:: What to work on ::
Pull out each line of the entries below that contains the word "panel", copying every such line in full.
[START OF Data listing]
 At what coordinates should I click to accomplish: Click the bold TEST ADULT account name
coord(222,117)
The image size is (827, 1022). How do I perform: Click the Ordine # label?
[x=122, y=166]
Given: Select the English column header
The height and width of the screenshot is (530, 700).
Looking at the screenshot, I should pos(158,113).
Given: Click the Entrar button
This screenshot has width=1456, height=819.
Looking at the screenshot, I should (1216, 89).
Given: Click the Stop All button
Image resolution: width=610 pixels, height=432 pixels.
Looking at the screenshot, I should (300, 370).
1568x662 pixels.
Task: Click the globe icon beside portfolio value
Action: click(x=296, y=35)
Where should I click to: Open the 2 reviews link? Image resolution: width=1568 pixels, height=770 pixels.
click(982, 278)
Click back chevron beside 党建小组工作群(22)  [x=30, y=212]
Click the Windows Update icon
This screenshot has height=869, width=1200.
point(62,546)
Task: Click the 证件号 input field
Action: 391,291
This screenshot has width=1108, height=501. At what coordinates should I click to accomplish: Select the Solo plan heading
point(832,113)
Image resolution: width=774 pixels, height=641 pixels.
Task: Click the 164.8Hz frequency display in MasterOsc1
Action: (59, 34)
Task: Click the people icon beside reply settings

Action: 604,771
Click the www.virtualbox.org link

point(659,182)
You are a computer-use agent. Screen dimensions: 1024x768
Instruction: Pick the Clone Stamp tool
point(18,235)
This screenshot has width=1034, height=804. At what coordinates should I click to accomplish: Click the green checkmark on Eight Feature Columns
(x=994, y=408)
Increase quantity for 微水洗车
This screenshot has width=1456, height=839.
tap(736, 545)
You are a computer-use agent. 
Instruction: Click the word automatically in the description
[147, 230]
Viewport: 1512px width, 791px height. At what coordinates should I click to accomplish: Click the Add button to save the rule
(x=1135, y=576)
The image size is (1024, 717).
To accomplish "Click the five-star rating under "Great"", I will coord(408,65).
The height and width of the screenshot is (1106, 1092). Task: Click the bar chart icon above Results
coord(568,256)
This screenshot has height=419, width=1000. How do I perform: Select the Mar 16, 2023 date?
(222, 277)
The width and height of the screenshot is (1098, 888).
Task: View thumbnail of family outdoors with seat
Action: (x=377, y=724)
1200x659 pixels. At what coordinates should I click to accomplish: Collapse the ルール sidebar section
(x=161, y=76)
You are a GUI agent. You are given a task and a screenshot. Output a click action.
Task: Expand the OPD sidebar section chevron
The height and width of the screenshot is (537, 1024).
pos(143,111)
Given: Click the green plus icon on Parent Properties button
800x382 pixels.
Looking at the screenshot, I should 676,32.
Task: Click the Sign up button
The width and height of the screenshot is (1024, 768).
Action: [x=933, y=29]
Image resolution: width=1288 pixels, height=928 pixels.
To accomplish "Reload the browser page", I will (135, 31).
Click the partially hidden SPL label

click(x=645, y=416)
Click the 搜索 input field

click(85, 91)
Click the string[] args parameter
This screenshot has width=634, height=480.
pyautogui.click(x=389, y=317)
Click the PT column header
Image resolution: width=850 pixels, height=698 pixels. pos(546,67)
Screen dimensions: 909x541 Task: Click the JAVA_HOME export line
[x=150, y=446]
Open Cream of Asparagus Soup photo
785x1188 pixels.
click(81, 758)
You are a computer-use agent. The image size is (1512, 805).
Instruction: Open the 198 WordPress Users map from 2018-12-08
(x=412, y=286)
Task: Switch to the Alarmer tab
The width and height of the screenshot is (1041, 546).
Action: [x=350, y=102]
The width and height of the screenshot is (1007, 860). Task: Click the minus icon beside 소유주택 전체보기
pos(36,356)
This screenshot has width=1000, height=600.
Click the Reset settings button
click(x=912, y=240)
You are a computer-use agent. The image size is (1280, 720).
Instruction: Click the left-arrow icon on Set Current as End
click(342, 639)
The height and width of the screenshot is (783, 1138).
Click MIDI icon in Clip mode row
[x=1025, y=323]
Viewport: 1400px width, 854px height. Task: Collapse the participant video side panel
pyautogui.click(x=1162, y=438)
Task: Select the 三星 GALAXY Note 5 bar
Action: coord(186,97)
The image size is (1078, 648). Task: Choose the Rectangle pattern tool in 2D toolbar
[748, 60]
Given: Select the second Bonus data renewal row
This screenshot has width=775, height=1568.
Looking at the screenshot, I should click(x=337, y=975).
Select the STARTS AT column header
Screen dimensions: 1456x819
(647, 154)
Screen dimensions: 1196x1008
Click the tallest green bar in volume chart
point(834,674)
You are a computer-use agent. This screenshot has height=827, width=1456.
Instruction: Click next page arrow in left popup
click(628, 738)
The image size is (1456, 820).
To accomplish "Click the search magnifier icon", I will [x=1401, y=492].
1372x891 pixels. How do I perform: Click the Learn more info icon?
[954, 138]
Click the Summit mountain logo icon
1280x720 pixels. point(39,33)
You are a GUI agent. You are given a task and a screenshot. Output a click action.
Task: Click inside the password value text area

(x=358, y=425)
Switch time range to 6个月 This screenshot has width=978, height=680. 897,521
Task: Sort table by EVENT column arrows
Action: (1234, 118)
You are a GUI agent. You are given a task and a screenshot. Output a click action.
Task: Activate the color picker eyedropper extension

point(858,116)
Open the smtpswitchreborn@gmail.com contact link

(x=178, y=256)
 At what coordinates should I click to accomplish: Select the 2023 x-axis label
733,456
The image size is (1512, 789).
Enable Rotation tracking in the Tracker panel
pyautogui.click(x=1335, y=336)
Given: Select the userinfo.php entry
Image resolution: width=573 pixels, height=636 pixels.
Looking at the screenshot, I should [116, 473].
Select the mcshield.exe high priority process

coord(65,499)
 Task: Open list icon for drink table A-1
[END OF Data listing]
:: Task solution ::
Viewport: 1400px width, 854px height. Task: Collapse the participant video side panel
Enable Rotation tracking in the Tracker panel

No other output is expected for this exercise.